Addio a quest’uomo mite e gentile che aveva saputo essere grande sia a Milano che in provincia, seminando ovunque in maniera egregia e lasciando in eredità a chi è venuto dopo di lui un impianto di gioco ma soprattutto una saldezza di princìpi di cui oggi avvertiamo il bisogno e che spesso, specie in alcune realtà, manca quasi del tutto.
Una storia d’amore e di poesia, il ritratto di un tempo che non c’è più, di un calcio che oggi non è più neanche concepibile, di una passione viscerale e autentica che ci scava ancora dentro, restituendoci il senso non solo di un modo di allenare alquanto singolare ma anche di una concezione dei rapporti umani di cui si è quasi persa traccia. Per tutti questi motivi ci mancherà questo piccolo eroe nostrano: non dei due mondi ma sicuramente delle mille panchine, con un livello etico e culturale che molti ipocriti, di oggi e di ieri, fanno persino fatica a immaginare.

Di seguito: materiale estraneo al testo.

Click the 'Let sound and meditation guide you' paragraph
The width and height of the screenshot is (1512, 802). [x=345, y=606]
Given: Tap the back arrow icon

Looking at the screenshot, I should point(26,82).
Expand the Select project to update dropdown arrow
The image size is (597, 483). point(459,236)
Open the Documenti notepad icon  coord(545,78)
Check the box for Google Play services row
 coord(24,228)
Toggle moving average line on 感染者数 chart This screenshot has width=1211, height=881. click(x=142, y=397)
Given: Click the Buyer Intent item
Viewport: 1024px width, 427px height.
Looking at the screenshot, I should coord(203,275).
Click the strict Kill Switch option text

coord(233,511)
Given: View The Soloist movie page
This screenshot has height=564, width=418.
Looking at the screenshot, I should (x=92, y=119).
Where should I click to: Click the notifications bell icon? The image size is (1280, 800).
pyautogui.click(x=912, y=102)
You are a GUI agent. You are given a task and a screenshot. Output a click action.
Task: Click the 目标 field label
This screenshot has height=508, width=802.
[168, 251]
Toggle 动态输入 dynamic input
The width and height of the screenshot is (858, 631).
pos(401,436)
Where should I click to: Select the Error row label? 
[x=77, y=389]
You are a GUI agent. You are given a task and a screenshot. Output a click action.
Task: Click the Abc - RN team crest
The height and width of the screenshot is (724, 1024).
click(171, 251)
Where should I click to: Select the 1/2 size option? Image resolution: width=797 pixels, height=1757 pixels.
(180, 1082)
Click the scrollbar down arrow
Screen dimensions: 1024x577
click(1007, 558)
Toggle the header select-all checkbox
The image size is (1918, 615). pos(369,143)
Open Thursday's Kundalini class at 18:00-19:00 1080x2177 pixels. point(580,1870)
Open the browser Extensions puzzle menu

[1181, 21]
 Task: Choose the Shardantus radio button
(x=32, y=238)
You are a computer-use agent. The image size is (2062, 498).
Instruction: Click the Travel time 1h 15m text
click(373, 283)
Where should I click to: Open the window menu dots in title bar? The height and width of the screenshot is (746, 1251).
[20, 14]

Allo stesso modo, a dieci anni dalla scomparsa, ci manca Franco Sensi, anima e cuore della Roma, marchigiano d’origine, romano d’adozione, presidente dell’ultimo scudetto giallorosso, sempre pepato nelle sue dichiarazioni ma verace, appassionato e sincero come quasi nessun protagonista del milionario circo pallonaro sa essere più.
Quanto ci manca un tipo come Sensi in questo mondo invaso da miliardari con la residenza all’altro capo del pianeta, i quali acquistano squadre di calcio come fossero mutande e giocatori come fossero calzini, il tutto per inseguire qualche plusvalenza e accrescere il patrimonio dei propri marchi e delle proprie società, senz’anima, senza cuore, senza quasi mai presentarsi allo stadio e gestendo il giocattolo come un qualcosa di immateriale, di astratto, infischiandosene della storia e della tradizione del club e, anzi, il più delle volte, negandole!
In questo calcio uno come Sensi lo squalificherebbero a vita, subirebbe ogni sorta di ostracismo, come del resto ne subiva già a suo tempo, ma forse riuscirebbe ricordare a troppi tifosi trasformatisi in commercialisti e a troppi dirigenti trasformatisi in meri ragionieri che una squadra e una società significano anche carne, sangue, entusiasmo e che i milioni possono sì acquistare i migliori giocatori sul mercato ma non farli sentire parte di un progetto e di una comunità. E senza questi ingredienti, come dimostrano gli scarsi risultati conseguiti da alcuni sceicchi, l’ambizione è spesso inversamente proporzionale ai successi.
E che dire di Santiago Bernabéu da Almansa, classe 1895, nato in una Spagna povera e rurale, vissuto per quarant’anni all’ombra del regime franchista, scomparso il 2 giugno 1978, esattamente quarant’anni fa, e oggi ricordato come uno dei massimi demiurghi della storia del calcio? Che dire della sua messe di scudetti, delle sue Coppe dei Campioni a ripetizione, ben cinque consecutive, sei in totale, del suo aver trasformato il Real nel miglior club del Ventesimo secolo, del suo aver di fatto contribuito ad inventare quella coppa dalle grandi orecchie di cui, non a caso, i blancos sono egemoni e di quel suo aver forgiato una compagine nella quale hanno giocato quasi tutti i più grandi fuoriclasse di ogni tempo?
Anche Bernabéu, pur dissentendo radicalmente dalle sue idee politiche, ci manca eccome, in quanto avvertiamo il bisogno di quella classe, di quel carisma e di quell’antica saggezza popolare che non riusciamo minimamente a intravedere nei colpi a effetto di Florentino Pérez e nel suo Real galactico ma non ugualmente entusiasmante.
Oggi lo stadio di Madrid, situato nel quartiere Chamartín e inaugurato oltre settant’anni fa, porta il suo nome e speriamo lo porti per sempre. Perché dire Bernabéu e dire calcio sono sinonimi, e ogni volta che vediamo scendere in campo quelle undici magliette bianche ci ricordiamo del perché amiamo tanto questo sport, al netto delle sue degenerazioni.